Je suis artiste peintre, et pourtant le monde autour de moi semble avoir oublié les couleurs, et mon langage n’est pas le bruit des armes.
Même quand le ciel s’assombrit au-dessus du Liban, même quand la peur s’infiltre dans les rues et dans les coeurs, mes toiles restent des actes de résistance.
Je réponds au bruit de la guerre par des éclats de jaune, au fracas par des touches de bleu, à la peur par des rouges vivants, non pas ceux du sang, mais ceux de la vie qui insiste.
Chaque couleur que je pose est une manière de dire: nous sommes encore là.
Je pense au Liban comme une toile infinie, blessée mais lumineuse, fragmentée mais vibrante.

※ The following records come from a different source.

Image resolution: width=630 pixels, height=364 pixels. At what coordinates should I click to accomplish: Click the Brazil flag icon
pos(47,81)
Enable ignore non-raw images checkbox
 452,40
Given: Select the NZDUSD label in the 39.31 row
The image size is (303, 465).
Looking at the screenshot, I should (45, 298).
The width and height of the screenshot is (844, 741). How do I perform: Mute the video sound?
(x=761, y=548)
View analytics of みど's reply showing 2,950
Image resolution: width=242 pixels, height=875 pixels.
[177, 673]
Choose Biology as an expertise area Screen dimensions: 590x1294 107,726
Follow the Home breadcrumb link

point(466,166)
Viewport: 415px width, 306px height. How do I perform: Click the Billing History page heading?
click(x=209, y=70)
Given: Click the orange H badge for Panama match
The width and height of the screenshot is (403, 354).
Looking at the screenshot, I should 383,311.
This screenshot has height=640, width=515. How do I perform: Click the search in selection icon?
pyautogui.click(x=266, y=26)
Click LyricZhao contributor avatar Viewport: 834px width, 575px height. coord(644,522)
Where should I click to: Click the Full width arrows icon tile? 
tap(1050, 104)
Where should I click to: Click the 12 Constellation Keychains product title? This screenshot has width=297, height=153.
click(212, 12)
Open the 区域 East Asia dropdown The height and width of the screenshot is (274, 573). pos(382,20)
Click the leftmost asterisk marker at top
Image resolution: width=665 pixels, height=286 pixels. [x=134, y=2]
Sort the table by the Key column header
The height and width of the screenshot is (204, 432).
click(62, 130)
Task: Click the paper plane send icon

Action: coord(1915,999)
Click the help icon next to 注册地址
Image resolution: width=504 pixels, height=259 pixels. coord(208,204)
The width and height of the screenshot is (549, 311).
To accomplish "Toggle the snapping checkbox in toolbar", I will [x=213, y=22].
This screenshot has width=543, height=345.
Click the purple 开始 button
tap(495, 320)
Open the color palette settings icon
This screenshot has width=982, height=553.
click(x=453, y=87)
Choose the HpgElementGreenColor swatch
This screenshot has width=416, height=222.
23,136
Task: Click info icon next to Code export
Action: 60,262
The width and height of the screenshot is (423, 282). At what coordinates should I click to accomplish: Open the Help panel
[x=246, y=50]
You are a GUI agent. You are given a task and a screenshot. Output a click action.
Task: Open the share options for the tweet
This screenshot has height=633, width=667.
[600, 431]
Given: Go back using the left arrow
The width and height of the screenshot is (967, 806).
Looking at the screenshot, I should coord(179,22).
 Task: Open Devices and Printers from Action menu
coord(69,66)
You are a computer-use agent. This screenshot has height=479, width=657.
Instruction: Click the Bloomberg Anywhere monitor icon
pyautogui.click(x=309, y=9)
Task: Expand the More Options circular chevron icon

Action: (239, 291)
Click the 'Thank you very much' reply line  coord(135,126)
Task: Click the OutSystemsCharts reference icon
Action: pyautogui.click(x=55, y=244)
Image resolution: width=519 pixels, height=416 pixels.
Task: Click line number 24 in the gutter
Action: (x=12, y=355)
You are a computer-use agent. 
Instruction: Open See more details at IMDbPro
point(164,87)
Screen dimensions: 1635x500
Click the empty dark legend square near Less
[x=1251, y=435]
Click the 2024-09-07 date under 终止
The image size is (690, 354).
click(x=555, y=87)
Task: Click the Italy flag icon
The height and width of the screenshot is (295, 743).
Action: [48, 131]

Un pays qui même dans la douleur, ne cesse de créer, de chanter, de rêver.
Alors je peins.
Je peins pour retenir la lumière quand tout vacille.
Je peins pour croire, encore et malgré tout, que les couleurs survivront à la guerre.
Peindre pour moi c’est refuser que la guerre ait le dernier mot.
Le Liban vit en moi
Et tant que je tiendrai un pinceau, je continuerai à peindre non pas ce qui s’effondre, mais ce qui persiste.